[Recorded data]
____________
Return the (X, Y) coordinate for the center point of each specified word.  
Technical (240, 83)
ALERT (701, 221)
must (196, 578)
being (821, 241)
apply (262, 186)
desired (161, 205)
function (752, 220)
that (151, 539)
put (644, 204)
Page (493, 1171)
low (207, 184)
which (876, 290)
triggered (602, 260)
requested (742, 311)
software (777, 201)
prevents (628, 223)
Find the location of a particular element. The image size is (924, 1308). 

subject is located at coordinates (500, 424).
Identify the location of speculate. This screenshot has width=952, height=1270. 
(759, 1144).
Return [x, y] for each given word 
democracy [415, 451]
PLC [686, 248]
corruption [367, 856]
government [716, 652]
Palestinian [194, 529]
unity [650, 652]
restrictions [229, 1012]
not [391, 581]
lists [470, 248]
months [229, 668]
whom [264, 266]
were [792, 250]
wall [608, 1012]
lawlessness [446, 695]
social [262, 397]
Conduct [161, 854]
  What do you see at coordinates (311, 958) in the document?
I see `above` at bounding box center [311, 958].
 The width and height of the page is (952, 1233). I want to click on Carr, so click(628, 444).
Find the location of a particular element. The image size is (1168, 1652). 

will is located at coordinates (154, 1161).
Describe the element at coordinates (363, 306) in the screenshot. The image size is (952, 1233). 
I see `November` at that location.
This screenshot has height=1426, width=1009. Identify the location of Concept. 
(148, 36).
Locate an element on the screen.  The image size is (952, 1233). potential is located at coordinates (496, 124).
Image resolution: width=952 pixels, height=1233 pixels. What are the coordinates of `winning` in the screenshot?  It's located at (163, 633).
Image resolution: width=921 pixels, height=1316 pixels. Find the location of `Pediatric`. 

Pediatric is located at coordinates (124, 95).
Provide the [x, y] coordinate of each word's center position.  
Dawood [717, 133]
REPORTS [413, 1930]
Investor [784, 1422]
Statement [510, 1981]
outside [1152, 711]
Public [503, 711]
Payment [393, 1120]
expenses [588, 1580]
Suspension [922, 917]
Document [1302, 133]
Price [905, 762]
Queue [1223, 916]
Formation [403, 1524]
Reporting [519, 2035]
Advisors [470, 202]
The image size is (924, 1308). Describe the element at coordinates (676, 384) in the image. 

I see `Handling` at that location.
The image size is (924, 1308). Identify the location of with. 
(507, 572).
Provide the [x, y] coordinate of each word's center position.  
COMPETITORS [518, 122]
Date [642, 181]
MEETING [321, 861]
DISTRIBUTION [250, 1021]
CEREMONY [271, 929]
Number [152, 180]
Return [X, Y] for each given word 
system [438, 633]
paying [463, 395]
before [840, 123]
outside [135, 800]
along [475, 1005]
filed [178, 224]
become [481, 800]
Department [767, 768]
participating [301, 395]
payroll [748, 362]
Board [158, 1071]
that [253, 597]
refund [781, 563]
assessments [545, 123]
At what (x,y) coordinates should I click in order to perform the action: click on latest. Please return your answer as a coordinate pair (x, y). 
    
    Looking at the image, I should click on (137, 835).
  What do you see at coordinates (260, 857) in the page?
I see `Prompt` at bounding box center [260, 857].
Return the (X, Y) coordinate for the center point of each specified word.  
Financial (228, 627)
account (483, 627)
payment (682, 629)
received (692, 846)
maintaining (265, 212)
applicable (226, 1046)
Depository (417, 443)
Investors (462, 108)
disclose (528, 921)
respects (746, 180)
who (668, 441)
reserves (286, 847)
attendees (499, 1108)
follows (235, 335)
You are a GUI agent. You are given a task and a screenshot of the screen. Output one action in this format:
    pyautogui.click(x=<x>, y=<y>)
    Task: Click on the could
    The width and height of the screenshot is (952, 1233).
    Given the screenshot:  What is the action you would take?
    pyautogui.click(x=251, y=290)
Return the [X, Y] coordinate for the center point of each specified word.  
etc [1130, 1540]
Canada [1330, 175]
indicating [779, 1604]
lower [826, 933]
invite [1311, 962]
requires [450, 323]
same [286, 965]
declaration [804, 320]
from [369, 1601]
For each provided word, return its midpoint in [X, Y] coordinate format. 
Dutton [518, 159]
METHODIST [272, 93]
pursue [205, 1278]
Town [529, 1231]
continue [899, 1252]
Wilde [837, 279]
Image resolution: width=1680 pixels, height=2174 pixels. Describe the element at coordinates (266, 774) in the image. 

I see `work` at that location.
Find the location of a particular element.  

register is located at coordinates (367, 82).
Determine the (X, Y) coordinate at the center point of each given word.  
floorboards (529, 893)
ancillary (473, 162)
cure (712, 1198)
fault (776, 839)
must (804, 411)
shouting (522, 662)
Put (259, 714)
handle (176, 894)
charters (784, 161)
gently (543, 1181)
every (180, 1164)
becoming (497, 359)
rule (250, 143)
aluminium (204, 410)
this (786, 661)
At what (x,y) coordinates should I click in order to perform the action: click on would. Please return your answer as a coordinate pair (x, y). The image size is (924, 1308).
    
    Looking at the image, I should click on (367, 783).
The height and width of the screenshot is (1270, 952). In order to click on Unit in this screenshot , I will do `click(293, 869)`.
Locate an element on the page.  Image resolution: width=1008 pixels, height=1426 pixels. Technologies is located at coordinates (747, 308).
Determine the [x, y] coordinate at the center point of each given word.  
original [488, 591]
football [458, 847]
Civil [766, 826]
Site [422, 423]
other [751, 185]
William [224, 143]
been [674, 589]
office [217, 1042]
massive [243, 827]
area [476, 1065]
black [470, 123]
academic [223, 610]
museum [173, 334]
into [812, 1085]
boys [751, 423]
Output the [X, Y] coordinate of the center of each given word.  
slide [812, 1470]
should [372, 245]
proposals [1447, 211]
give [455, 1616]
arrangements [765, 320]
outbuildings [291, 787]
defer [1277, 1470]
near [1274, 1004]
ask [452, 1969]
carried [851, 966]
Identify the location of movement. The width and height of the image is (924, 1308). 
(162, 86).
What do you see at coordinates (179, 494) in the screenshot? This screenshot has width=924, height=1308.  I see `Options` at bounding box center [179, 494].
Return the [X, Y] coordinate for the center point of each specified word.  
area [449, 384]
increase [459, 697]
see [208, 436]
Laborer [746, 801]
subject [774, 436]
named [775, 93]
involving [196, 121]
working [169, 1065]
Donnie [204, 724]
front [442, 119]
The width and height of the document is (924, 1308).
____________
Reproduce the entire listing above verbatim, keeping every line and its order unchanged.

Return the (X, Y) coordinate for the center point of each specified word.  
Technical (240, 83)
ALERT (701, 221)
must (196, 578)
being (821, 241)
apply (262, 186)
desired (161, 205)
function (752, 220)
that (151, 539)
put (644, 204)
Page (493, 1171)
low (207, 184)
which (876, 290)
triggered (602, 260)
requested (742, 311)
software (777, 201)
prevents (628, 223)
Find the location of a particular element. The image size is (924, 1308). 

subject is located at coordinates (500, 424).
Identify the location of speculate. This screenshot has width=952, height=1270. 
(759, 1144).
Return [x, y] for each given word 
democracy [415, 451]
PLC [686, 248]
corruption [367, 856]
government [716, 652]
Palestinian [194, 529]
unity [650, 652]
restrictions [229, 1012]
not [391, 581]
lists [470, 248]
months [229, 668]
whom [264, 266]
were [792, 250]
wall [608, 1012]
lawlessness [446, 695]
social [262, 397]
Conduct [161, 854]
  What do you see at coordinates (311, 958) in the document?
I see `above` at bounding box center [311, 958].
 The width and height of the page is (952, 1233). I want to click on Carr, so click(628, 444).
Find the location of a particular element. The image size is (1168, 1652). 

will is located at coordinates (154, 1161).
Describe the element at coordinates (363, 306) in the screenshot. The image size is (952, 1233). 
I see `November` at that location.
This screenshot has height=1426, width=1009. Identify the location of Concept. 
(148, 36).
Locate an element on the screen.  The image size is (952, 1233). potential is located at coordinates (496, 124).
Image resolution: width=952 pixels, height=1233 pixels. What are the coordinates of `winning` in the screenshot?  It's located at (163, 633).
Image resolution: width=921 pixels, height=1316 pixels. Find the location of `Pediatric`. 

Pediatric is located at coordinates (124, 95).
Provide the [x, y] coordinate of each word's center position.  
Dawood [717, 133]
REPORTS [413, 1930]
Investor [784, 1422]
Statement [510, 1981]
outside [1152, 711]
Public [503, 711]
Payment [393, 1120]
expenses [588, 1580]
Suspension [922, 917]
Document [1302, 133]
Price [905, 762]
Queue [1223, 916]
Formation [403, 1524]
Reporting [519, 2035]
Advisors [470, 202]
The image size is (924, 1308). Describe the element at coordinates (676, 384) in the image. 

I see `Handling` at that location.
The image size is (924, 1308). Identify the location of with. 
(507, 572).
Provide the [x, y] coordinate of each word's center position.  
COMPETITORS [518, 122]
Date [642, 181]
MEETING [321, 861]
DISTRIBUTION [250, 1021]
CEREMONY [271, 929]
Number [152, 180]
Return [X, Y] for each given word 
system [438, 633]
paying [463, 395]
before [840, 123]
outside [135, 800]
along [475, 1005]
filed [178, 224]
become [481, 800]
Department [767, 768]
participating [301, 395]
payroll [748, 362]
Board [158, 1071]
that [253, 597]
refund [781, 563]
assessments [545, 123]
At what (x,y) coordinates should I click in order to perform the action: click on latest. Please return your answer as a coordinate pair (x, y). 
    
    Looking at the image, I should click on (137, 835).
  What do you see at coordinates (260, 857) in the page?
I see `Prompt` at bounding box center [260, 857].
Return the (X, Y) coordinate for the center point of each specified word.  
Financial (228, 627)
account (483, 627)
payment (682, 629)
received (692, 846)
maintaining (265, 212)
applicable (226, 1046)
Depository (417, 443)
Investors (462, 108)
disclose (528, 921)
respects (746, 180)
who (668, 441)
reserves (286, 847)
attendees (499, 1108)
follows (235, 335)
You are a GUI agent. You are given a task and a screenshot of the screen. Output one action in this format:
    pyautogui.click(x=<x>, y=<y>)
    Task: Click on the could
    The width and height of the screenshot is (952, 1233).
    Given the screenshot:  What is the action you would take?
    pyautogui.click(x=251, y=290)
Return the [X, Y] coordinate for the center point of each specified word.  
etc [1130, 1540]
Canada [1330, 175]
indicating [779, 1604]
lower [826, 933]
invite [1311, 962]
requires [450, 323]
same [286, 965]
declaration [804, 320]
from [369, 1601]
For each provided word, return its midpoint in [X, Y] coordinate format. 
Dutton [518, 159]
METHODIST [272, 93]
pursue [205, 1278]
Town [529, 1231]
continue [899, 1252]
Wilde [837, 279]
Image resolution: width=1680 pixels, height=2174 pixels. Describe the element at coordinates (266, 774) in the image. 

I see `work` at that location.
Find the location of a particular element.  

register is located at coordinates (367, 82).
Determine the (X, Y) coordinate at the center point of each given word.  
floorboards (529, 893)
ancillary (473, 162)
cure (712, 1198)
fault (776, 839)
must (804, 411)
shouting (522, 662)
Put (259, 714)
handle (176, 894)
charters (784, 161)
gently (543, 1181)
every (180, 1164)
becoming (497, 359)
rule (250, 143)
aluminium (204, 410)
this (786, 661)
At what (x,y) coordinates should I click in order to perform the action: click on would. Please return your answer as a coordinate pair (x, y). The image size is (924, 1308).
    
    Looking at the image, I should click on (367, 783).
The height and width of the screenshot is (1270, 952). In order to click on Unit in this screenshot , I will do `click(293, 869)`.
Locate an element on the page.  Image resolution: width=1008 pixels, height=1426 pixels. Technologies is located at coordinates (747, 308).
Determine the [x, y] coordinate at the center point of each given word.  
original [488, 591]
football [458, 847]
Civil [766, 826]
Site [422, 423]
other [751, 185]
William [224, 143]
been [674, 589]
office [217, 1042]
massive [243, 827]
area [476, 1065]
black [470, 123]
academic [223, 610]
museum [173, 334]
into [812, 1085]
boys [751, 423]
Output the [X, Y] coordinate of the center of each given word.  
slide [812, 1470]
should [372, 245]
proposals [1447, 211]
give [455, 1616]
arrangements [765, 320]
outbuildings [291, 787]
defer [1277, 1470]
near [1274, 1004]
ask [452, 1969]
carried [851, 966]
Identify the location of movement. The width and height of the image is (924, 1308). 
(162, 86).
What do you see at coordinates (179, 494) in the screenshot? This screenshot has width=924, height=1308.  I see `Options` at bounding box center [179, 494].
Return the [X, Y] coordinate for the center point of each specified word.  
area [449, 384]
increase [459, 697]
see [208, 436]
Laborer [746, 801]
subject [774, 436]
named [775, 93]
involving [196, 121]
working [169, 1065]
Donnie [204, 724]
front [442, 119]
The width and height of the document is (924, 1308).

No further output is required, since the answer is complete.